= Provided material =

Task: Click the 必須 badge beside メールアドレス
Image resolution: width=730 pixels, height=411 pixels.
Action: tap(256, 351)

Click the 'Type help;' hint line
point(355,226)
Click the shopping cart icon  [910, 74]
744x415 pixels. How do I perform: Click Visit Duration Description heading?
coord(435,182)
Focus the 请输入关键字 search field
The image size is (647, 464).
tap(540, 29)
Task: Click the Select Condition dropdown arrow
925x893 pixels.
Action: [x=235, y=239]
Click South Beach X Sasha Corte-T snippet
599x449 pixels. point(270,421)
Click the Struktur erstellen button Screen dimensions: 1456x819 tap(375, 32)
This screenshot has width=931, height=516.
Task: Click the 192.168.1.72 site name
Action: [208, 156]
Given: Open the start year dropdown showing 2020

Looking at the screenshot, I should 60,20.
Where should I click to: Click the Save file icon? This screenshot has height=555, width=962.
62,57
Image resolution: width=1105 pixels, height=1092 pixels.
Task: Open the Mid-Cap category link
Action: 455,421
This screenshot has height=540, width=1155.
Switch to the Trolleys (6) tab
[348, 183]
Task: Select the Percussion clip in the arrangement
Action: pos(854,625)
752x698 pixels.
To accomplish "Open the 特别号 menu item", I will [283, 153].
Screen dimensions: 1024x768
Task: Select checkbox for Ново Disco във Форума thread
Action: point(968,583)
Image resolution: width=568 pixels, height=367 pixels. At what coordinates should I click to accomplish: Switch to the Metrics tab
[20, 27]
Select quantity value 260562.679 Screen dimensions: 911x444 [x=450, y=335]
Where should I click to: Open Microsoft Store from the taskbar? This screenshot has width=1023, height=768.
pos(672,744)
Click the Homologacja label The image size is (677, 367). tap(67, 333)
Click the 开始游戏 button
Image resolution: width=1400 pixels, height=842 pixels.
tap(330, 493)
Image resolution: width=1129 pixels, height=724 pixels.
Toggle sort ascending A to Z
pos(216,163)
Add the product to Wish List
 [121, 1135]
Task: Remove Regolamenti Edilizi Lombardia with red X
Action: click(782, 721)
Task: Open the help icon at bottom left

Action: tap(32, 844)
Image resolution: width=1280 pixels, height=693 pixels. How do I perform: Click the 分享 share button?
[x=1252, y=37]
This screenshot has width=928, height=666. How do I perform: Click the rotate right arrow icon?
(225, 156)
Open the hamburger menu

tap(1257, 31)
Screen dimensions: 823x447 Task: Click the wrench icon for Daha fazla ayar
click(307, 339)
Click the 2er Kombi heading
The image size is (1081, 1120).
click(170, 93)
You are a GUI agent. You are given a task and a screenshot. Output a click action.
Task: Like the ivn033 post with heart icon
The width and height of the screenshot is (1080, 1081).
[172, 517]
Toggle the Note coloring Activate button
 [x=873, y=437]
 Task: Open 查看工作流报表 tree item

= Task requirements =
Word for word, set down each line of the material.

= Your response =
Task: Click the 必須 badge beside メールアドレス
Image resolution: width=730 pixels, height=411 pixels.
Action: tap(256, 351)

Click the 'Type help;' hint line
point(355,226)
Click the shopping cart icon  [910, 74]
744x415 pixels. How do I perform: Click Visit Duration Description heading?
coord(435,182)
Focus the 请输入关键字 search field
The image size is (647, 464).
tap(540, 29)
Task: Click the Select Condition dropdown arrow
925x893 pixels.
Action: [x=235, y=239]
Click South Beach X Sasha Corte-T snippet
599x449 pixels. point(270,421)
Click the Struktur erstellen button Screen dimensions: 1456x819 tap(375, 32)
This screenshot has width=931, height=516.
Task: Click the 192.168.1.72 site name
Action: [208, 156]
Given: Open the start year dropdown showing 2020

Looking at the screenshot, I should 60,20.
Where should I click to: Click the Save file icon? This screenshot has height=555, width=962.
62,57
Image resolution: width=1105 pixels, height=1092 pixels.
Task: Open the Mid-Cap category link
Action: 455,421
This screenshot has height=540, width=1155.
Switch to the Trolleys (6) tab
[348, 183]
Task: Select the Percussion clip in the arrangement
Action: pos(854,625)
752x698 pixels.
To accomplish "Open the 特别号 menu item", I will [283, 153].
Screen dimensions: 1024x768
Task: Select checkbox for Ново Disco във Форума thread
Action: point(968,583)
Image resolution: width=568 pixels, height=367 pixels. At what coordinates should I click to accomplish: Switch to the Metrics tab
[20, 27]
Select quantity value 260562.679 Screen dimensions: 911x444 [x=450, y=335]
Where should I click to: Open Microsoft Store from the taskbar? This screenshot has width=1023, height=768.
pos(672,744)
Click the Homologacja label The image size is (677, 367). tap(67, 333)
Click the 开始游戏 button
Image resolution: width=1400 pixels, height=842 pixels.
tap(330, 493)
Image resolution: width=1129 pixels, height=724 pixels.
Toggle sort ascending A to Z
pos(216,163)
Add the product to Wish List
 [121, 1135]
Task: Remove Regolamenti Edilizi Lombardia with red X
Action: click(782, 721)
Task: Open the help icon at bottom left

Action: tap(32, 844)
Image resolution: width=1280 pixels, height=693 pixels. How do I perform: Click the 分享 share button?
[x=1252, y=37]
This screenshot has width=928, height=666. How do I perform: Click the rotate right arrow icon?
(225, 156)
Open the hamburger menu

tap(1257, 31)
Screen dimensions: 823x447 Task: Click the wrench icon for Daha fazla ayar
click(307, 339)
Click the 2er Kombi heading
The image size is (1081, 1120).
click(170, 93)
You are a GUI agent. You are given a task and a screenshot. Output a click action.
Task: Like the ivn033 post with heart icon
The width and height of the screenshot is (1080, 1081).
[172, 517]
Toggle the Note coloring Activate button
 [x=873, y=437]
 Task: Open 查看工作流报表 tree item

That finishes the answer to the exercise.